Rouquerol et al have put forth criteria to evaluate whether isothermal adsoprtion data meets the assumptions of BET analysis. Applying these criteria to all relative pressure ranges of an isotherm allows one to eliminate relative pressure ranges that do not adhere to BET theory. Visualizing the results of BET analysis as a heatmap where "invalid" relative pressure ranges are masked provides a quick and comprehensive representation of BET results for an isotherm.

BEaTmap was developed as a conceptulization and vizualization tool for BET analysis utilizing the "Rouquerol criteria".

Capabilities

BEaTmap consists of the following modules:

  • core: Functions that perform BET analysis, evaluate Rouquerol critieria, and provide a single specific surface area answer
  • io: Functions for import data from .csv files or lists, and exporting processed data to .xlsx files
  • utils: Various small functions used in other BEaTmap modules
  • vis: Functions to create heatmaps, BET plots, isotherm plots, tables of BET analysis results, etc

Try It Live

We have created a web-based GUI for BEaTmap using Streamlit. This app is hosted on the Streamlit servers and is available here. If the app is not used for a certain period then Streamlit will hibernate it then wake it up on request, so it may take a few moments to load. The app includes a link to some sample data which you can use to explore the interface. Enjoy.

Installation

BEaTmap depends heavily on the Scipy Stack. The best way to get a fully functional environment is the Anaconda distribution. Be sure to get the Python 3.9+ version.

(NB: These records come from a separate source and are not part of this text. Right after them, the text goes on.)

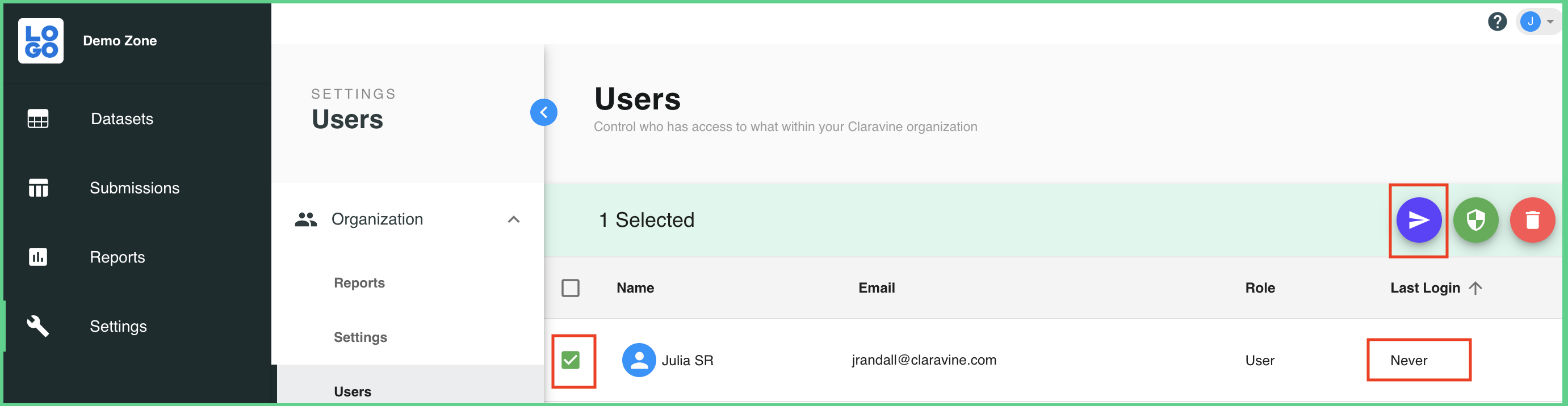Open the help question mark icon
Image resolution: width=1568 pixels, height=406 pixels.
(1497, 22)
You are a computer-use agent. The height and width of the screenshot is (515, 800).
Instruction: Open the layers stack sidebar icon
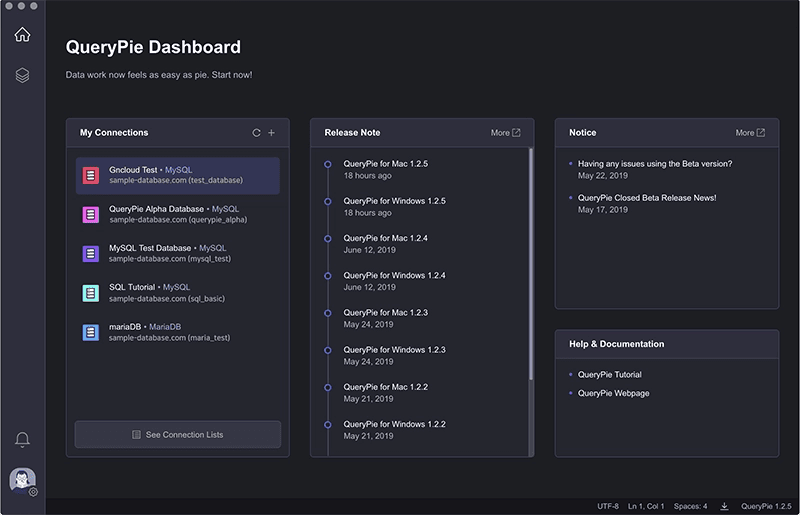(22, 75)
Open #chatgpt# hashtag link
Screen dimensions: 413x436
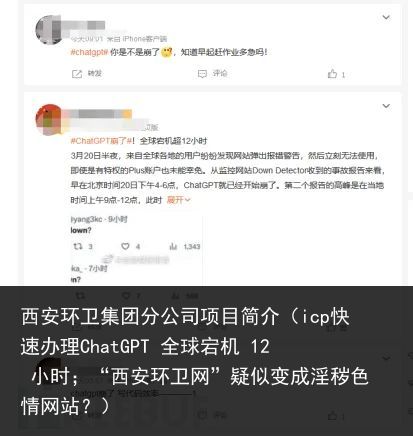[89, 52]
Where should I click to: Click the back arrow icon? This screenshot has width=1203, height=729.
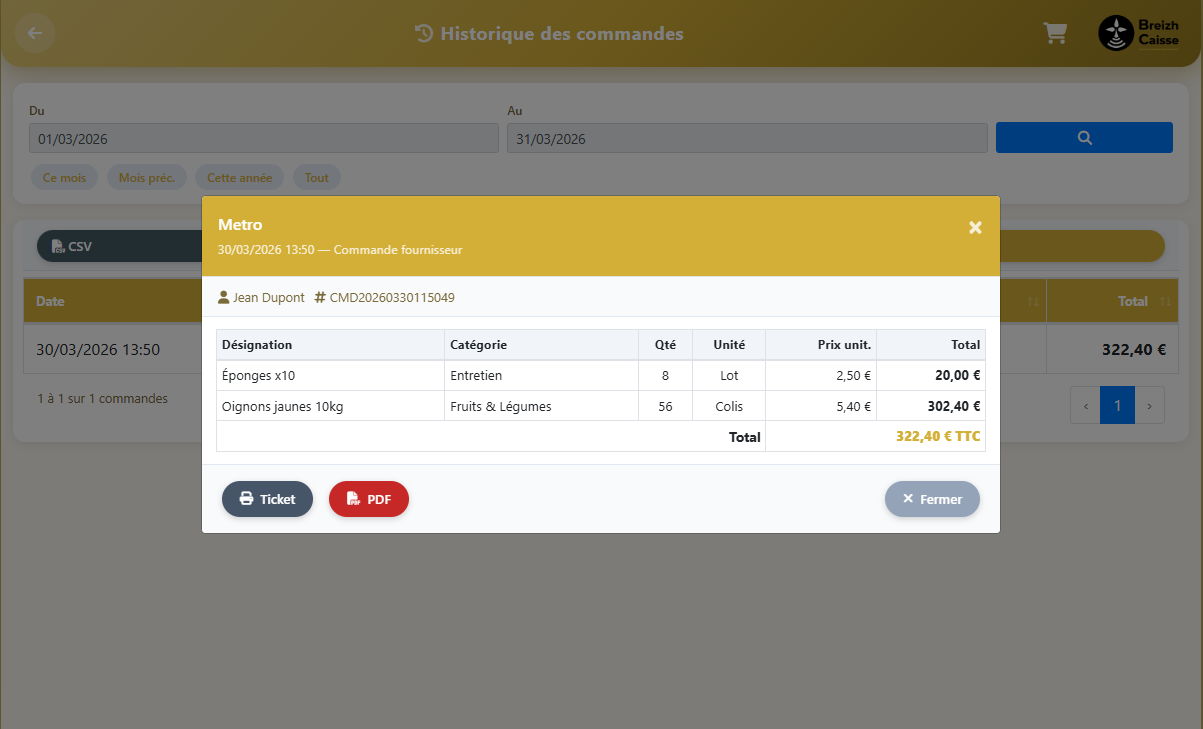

Once you've installed conda, you can then install BEaTmap. It is available on the Python Package Index and can be installed by typing the following at the conda prompt:

pip install beatmap

On Windows, you should have a shortcut to the "Anaconda Prompt" in the start menu. This will open a Windows command console with access to the Python features added by conda, such as installing things via pip.

On Mac or Linux, you need to open a normal terminal window, then type source activate {env} where you replace {env} with the name of the environment you want to install BEaTmap. If you don't know what this means, then use source activate base, which will install BEaTmap in the base environment which is the default.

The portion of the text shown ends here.